====== Lesetext ======
Zu Anfang des Frühjahres traf Doctor Richardson im Fort Chippewayan mit dem Reste der Expedition ein, und diese brach am 18. Juli 1820 in der Hoffnung auf, vor Eintritt der schlechten Jahreszeit an der Mündung des Coppermine-Flusses einen günstigen Platz zur Ueberwinterung zu finden. Dabei hatten Franklin und seine Begleiter freilich die Schwierigkeiten des Weges und die Hindernisse, welche die Strenge des Klimas bereitete, zu gering veranschlagt.

Wasserfälle, Untiefen in den Seen und Flüssen, nicht fahrbare Stellen und das seltenere Vorkommen von eßbarem Wilde hielten die Reisenden so sehr zurück, daß die canadischen Führer am 20. August, als die Teiche sich schon wieder mit Eis zu bedecken anfingen, sich beklagten, und als sie Schaaren wilder Vögel nach dem Süden ziehen sahen, überhaupt verweigerten, noch weiter mitzugehen. Franklin mußte, so sehr ihn diese Böswilligkeit erbitterte, doch seine Pläne aufgeben, und an der Stelle, wo er sich befand, das heißt fünfhundertfünfzig Meilen vom Fort Chippewayan am Ufer des Winterflusses, ein hölzernes Haus erbauen lassen, das den Namen Fort Entreprise erhielt. Dasselbe liegt unter 64°28' der Breite und 118°6' der Länge.

Nach vollendeter Einrichtung der Wohnung bemühten sich die Reisenden, so viel als möglich Lebensmittel einzusammeln, und bereiteten aus Renthierfleisch jene Conserve, welche in ganz Amerika als »Pemmican« bekannt ist. Zuerst zeigten sich sehr viele Renthiere; man zählte deren an einem Tage über zweitausend Stück; dies lieferte jedoch den Beweis, daß jene auf der Auswanderung nach milderen Gebieten begriffen waren. Obwohl das Fleisch von hundert achtzig dieser Thiere zubereitet worden war und der benachbarte Fluß ebenfalls noch verschiedene Nahrungsmittel lieferte, so sollten doch auch diese beträchtlichen Vorräthe nicht ausreichen.

Auf die Nachricht von der Ankunft weißer Männer in ihrem Lande siedelten sich nämlich mehrere ganze Indianerstämme vor den Thoren des Forts an und ließen keine Gelegenheit vorüber, zu betteln und die Ankömmlinge herzhaft auszubeuten. Auch die Ballen mit Wollendecken, der Tabak und andere Tauschwaaren[458] wurden bald genug erschöpft. Beunruhigt, die Expedition nicht ankommen zu sehen, die ihm weiteren Proviant zuführen sollte, schickte Franklin am 18. October Georges Back mit einigen Canadiern nach dem Fort Chippewayan.

Eine solche Fußreise mitten im Winter erheischte eine Unerschrockenheit und Opferwilligkeit, von der die nachfolgenden wenigen Zeilen eine kleine Vorstellung geben.
====== Bereitgestellte Angaben ======
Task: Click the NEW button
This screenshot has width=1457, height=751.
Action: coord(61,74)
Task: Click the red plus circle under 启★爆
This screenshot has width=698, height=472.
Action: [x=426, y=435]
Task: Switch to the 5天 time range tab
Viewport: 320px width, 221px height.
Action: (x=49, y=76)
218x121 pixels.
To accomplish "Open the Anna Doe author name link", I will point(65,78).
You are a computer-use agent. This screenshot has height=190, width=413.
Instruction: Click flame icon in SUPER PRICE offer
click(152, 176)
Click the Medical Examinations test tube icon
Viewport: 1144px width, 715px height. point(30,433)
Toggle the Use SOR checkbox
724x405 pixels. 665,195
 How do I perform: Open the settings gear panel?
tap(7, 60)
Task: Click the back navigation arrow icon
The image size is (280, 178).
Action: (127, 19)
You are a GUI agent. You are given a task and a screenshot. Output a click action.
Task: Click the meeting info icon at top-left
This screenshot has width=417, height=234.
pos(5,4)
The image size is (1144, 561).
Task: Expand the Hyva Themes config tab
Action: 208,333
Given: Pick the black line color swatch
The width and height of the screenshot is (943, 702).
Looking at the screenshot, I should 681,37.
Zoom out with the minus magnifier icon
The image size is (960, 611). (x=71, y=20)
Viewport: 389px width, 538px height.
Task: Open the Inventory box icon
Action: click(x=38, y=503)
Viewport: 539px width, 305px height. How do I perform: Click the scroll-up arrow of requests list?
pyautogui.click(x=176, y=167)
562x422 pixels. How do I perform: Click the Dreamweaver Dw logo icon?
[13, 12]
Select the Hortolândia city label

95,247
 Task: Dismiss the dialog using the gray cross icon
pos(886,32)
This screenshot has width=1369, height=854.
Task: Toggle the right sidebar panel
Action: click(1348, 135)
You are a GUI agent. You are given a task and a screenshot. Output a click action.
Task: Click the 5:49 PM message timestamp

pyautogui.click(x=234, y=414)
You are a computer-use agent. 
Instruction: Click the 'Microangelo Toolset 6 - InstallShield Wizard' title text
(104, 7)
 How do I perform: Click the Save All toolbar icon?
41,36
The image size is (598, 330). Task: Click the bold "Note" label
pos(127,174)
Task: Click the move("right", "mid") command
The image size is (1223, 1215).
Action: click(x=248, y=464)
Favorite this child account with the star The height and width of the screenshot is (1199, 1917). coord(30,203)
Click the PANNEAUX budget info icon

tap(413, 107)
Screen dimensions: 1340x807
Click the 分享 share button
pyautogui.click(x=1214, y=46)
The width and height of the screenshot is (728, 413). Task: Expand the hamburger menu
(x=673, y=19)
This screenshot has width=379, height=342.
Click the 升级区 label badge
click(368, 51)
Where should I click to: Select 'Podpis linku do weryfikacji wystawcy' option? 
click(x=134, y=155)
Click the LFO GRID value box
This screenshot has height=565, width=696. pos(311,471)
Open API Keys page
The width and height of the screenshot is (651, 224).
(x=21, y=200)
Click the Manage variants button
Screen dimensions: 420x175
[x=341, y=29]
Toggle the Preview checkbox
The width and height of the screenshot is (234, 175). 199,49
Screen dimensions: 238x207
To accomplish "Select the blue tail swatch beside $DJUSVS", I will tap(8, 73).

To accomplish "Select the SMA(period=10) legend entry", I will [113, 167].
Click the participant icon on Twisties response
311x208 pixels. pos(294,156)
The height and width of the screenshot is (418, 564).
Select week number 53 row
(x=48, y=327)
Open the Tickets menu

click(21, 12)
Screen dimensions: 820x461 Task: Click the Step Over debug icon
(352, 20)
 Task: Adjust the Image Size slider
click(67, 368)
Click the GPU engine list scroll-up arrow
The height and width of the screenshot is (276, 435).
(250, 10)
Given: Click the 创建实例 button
======
Arbeitsaufträge
1) Schreibe aus dem Text über Franklins Expedition den Abschnitt ab, der mit "Auf die Nachricht" beginnt und bis einschließlich "dem Fort Chippewayan." reicht.
2) Übersetze diesen Satz aus dem Text über Franklins Expedition ins Englische: „Zuerst zeigten sich sehr viele Renthiere; man zählte deren an einem Tage über zweitausend Stück; dies lieferte jedoch den Beweis, daß jene auf der Auswanderung nach milderen Gebieten begriffen waren.“
3) Führe den Text über Franklins Expedition nach seinem letzten Satz weiter.

Antworten je Aufgabe
1)
Auf die Nachricht von der Ankunft weißer Männer in ihrem Lande siedelten sich nämlich mehrere ganze Indianerstämme vor den Thoren des Forts an und ließen keine Gelegenheit vorüber, zu betteln und die Ankömmlinge herzhaft auszubeuten. Auch die Ballen mit Wollendecken, der Tabak und andere Tauschwaaren[458] wurden bald genug erschöpft. Beunruhigt, die Expedition nicht ankommen zu sehen, die ihm weiteren Proviant zuführen sollte, schickte Franklin am 18. October Georges Back mit einigen Canadiern nach dem Fort Chippewayan.

2) At first a great many reindeer appeared; on a single day more than two thousand of them were counted; this, however, proved that they were migrating to milder regions.

3)
»Ich hatte, sagt Back bei seiner Rückkehr, die Freude, meine Reisegenossen nach einer Abwesenheit von etwa fünf Monaten in bestem Wohlsein wieder anzutreffen. In jener Zeit hatte ich elfhundertundvier Meilen in Schneeschuhen und ohne einen anderen Schutz während der Nacht in den Wäldern zurückgelegt, als den einer Decke und eines Damhirschselles, während das Thermometer häufig bis 40, einmal sogar bis 57° unter Null herabsank; zuweilen mußte ich dabei zwei bis drei Tage ohne Nahrung aushalten.«

Diejenigen, welche im Fort zurückgeblieben waren, hatten jedenfalls schwer von der Kälte zu leiden, welche noch um drei Grad diejenige übertraf, welche Parry auf der Melville-Insel ertragen mußte, obwohl diese dem Pole um neun Breitengrade näher liegt. Die Wirkungen dieser niedrigen Temperatur machten sich nicht nur bei den Menschen bemerkbar; selbst die Bäume waren dabei bis in's innerste Mark gefroren, so daß eine Axt in ihnen kaum einen Eindruck hervorbrachte.

Zwei Dolmetscher aus der Hudsons-Bai waren mit Back nach dem Fort Entreprise gekommen. Der eine derselben besaß eine Tochter, welche für das schönste Wesen galt, das man jemals habe sehen können. Obwohl erst sechszehn Jahre alt, hatte sie doch schon zwei Ehemänner gehabt. Einer der englischen Officiere zeichnete ihr Bild zum großen Leidwesen der Mutter, welche fürchtete, daß der »große Häuptling der Engländer« sich bei Betrachtung dieses Porträts in das Original verlieben könnte.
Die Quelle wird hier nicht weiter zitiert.